| dc.description.abstract | Diabetes is a metabolic disease characterized by a high blood glucose level on fasting, which is above 126 mg/dL. Type-2 diabetes mellitus (T2D) was dominant (90%) among three types of diabetes (type-1 diabetes mellitus, type-2 diabetes mellitus, and gestational diabetes mellitus). Hyperglycemic conditions characterize the T2D traits as the result of abnormalities in insulin secretion and activity. These conditions may trigger the accumulation of free radicals. Therefore, consuming food with antihyperglycemic and antioxidant therapies might be a recommendation for DT2 patients’ treatments. Handling of DT2 sufferers can be done by consuming foods that contain antihyperglycemic and antioxidants, including karamunting (M. malabathricum) leaves which the people of West Kalimantan have often used as herbal tea given to diabetics, which is brewed with hot water. One of the taste described by the community from the brewed water of karamunting leaves (ASDK) is astringency.

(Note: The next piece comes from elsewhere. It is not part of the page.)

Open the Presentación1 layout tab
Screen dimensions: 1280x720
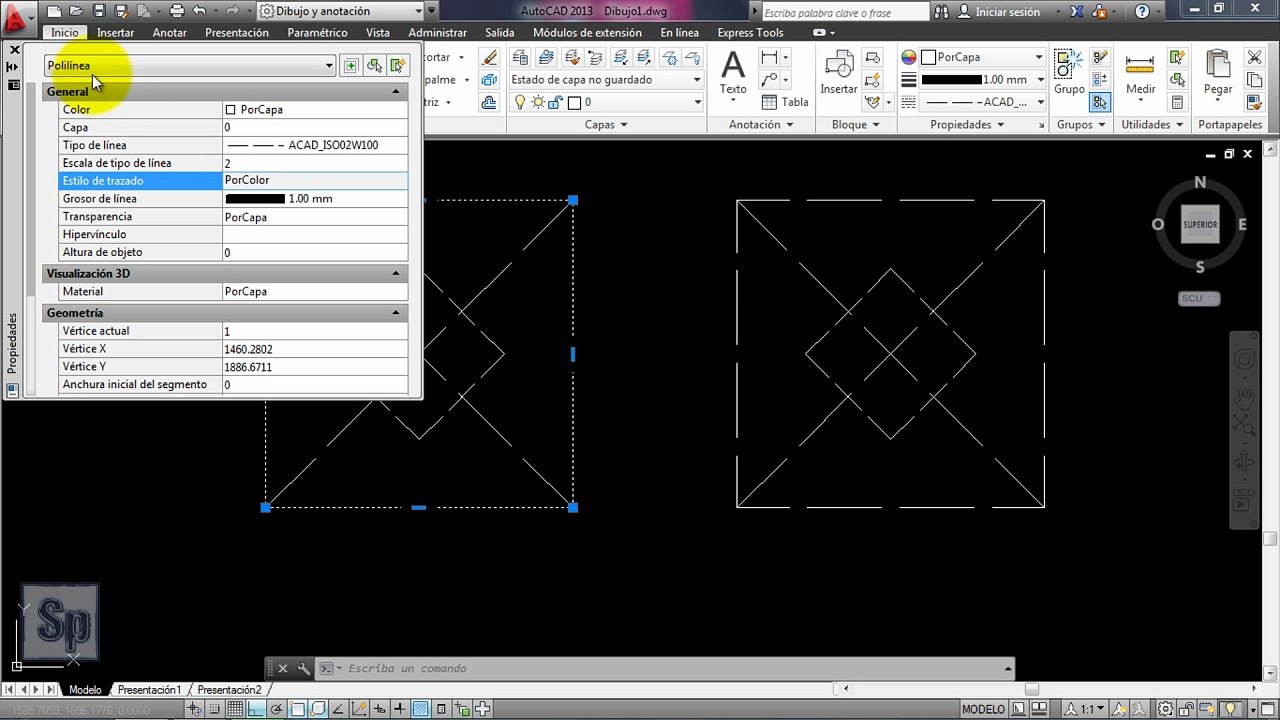tap(149, 690)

Previous studies have proven the antidiabetic activity of karamunting leaves by in vivo testing of ethanol and methanol extracts. Chemical compounds that act as antidiabetic, their application in diabetic animal models, and the sensory profile of the karamunting leaves, especially when consumed in brewing water, have not been reported. This study has the general objectives of identifying bioactive antidiabetic compounds with the metabolomic method, knowing the mechanism of antidiabetic in vivo using diabetic animal models, and evaluating the effect of various forms of brewing karamunting leaves (Melastoma malabathricum) on sensory profiles by analyzing multivariate (sensometric) data and their antidiabetic activity.
The study was divided into three steps as follows: 1) Obtaining an LC-MS/ MS-based fingerprint profile from water extract of karamunting leaves, identifying antidiabetic bioactive compounds (antihyperglycemic and antioxidant) from brewed water of karamantung leaves with a metabolomic approach based on LC-MS/MS and molecular docking methods, and determining the best brewing conditions for karamunting leaves, and; 2) Studying the mechanism of ASDK antidiabetic activity with diabetic animal models; and: 3) Identifying and mapping the ASDK based on their sensory attributes using the sensometric method.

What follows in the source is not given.